Most AI initiatives fail not because the technology doesn't work. They fail because the organization never defined what "working" looks like.

I've embedded with enough mid-market leadership teams to see the pattern clearly: AI gets deployed, everyone agrees to revisit it in Q4, and by Q4 there's been enough churn that no one remembers what the original hypothesis was.

The 90-day rule fixes this. It forces a defined return, a defined measurement window, and a clear decision point.

Why 90 days

Ninety days is long enough to move past the novelty effect and short enough to stay accountable. It's one quarter — a unit of business that most organizations already know how to measure. It's the window in which a motivated team can run a real pilot, collect real data, and make a real decision about whether to scale or pivot.
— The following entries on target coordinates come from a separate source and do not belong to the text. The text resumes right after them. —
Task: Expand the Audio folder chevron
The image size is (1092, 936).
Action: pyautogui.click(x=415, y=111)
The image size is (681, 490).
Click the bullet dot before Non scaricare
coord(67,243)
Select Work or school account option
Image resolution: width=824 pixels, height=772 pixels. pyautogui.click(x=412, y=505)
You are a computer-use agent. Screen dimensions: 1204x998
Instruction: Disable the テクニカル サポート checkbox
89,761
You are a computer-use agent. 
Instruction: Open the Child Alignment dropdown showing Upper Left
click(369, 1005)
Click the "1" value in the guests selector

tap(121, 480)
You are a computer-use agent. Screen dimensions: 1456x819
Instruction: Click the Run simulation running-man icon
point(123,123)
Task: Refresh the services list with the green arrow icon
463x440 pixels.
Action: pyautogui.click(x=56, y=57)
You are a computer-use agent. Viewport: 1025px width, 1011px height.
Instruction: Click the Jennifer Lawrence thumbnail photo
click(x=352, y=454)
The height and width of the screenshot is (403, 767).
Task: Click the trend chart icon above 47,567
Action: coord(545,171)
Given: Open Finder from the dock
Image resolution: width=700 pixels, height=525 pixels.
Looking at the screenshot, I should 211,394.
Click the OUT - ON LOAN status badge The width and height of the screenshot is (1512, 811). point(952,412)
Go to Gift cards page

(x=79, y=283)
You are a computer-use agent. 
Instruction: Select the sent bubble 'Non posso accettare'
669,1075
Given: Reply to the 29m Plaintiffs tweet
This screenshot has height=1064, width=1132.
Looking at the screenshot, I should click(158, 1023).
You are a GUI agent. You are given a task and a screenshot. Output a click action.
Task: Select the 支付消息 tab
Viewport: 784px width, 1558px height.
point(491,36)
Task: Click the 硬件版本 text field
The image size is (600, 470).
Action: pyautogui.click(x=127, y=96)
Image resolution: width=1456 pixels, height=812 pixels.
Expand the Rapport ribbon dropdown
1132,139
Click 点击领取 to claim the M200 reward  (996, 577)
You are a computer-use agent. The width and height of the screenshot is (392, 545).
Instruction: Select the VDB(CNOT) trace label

Twelve-month AI roadmaps are where good intentions go to die. Ninety-day sprints are where ROI gets generated.

The three milestones

Day 30 — Baseline locked. By the end of month one, you should have a documented baseline for the process you're transforming. Time per task. Error rate. Cost per unit. Whatever the metric is, it needs to exist in writing before you touch anything with AI.

Day 60 — Signal visible. If the initiative is working, you should see directional evidence by day 60. Not statistical proof — directional signal. If there's nothing to point to after two months, that's not "the model needs more time." That's a hypothesis problem.

Day 90 — Decision made. Scale, pivot, or kill. Not "let's revisit in Q2." A decision, made with data, in writing, shared with the team. This is the hardest discipline for most organizations to maintain — but it's the one that protects the next initiative from inheriting the ambiguity of this one.

The honest conversation

The 90-day rule only works if leadership is willing to have the honest conversation at day 90. Not the "we learned a lot" debrief. Not the "we need more data" delay. The actual conversation: did this work, and do we scale it?

That conversation is harder than any technical integration. It's the one worth preparing for.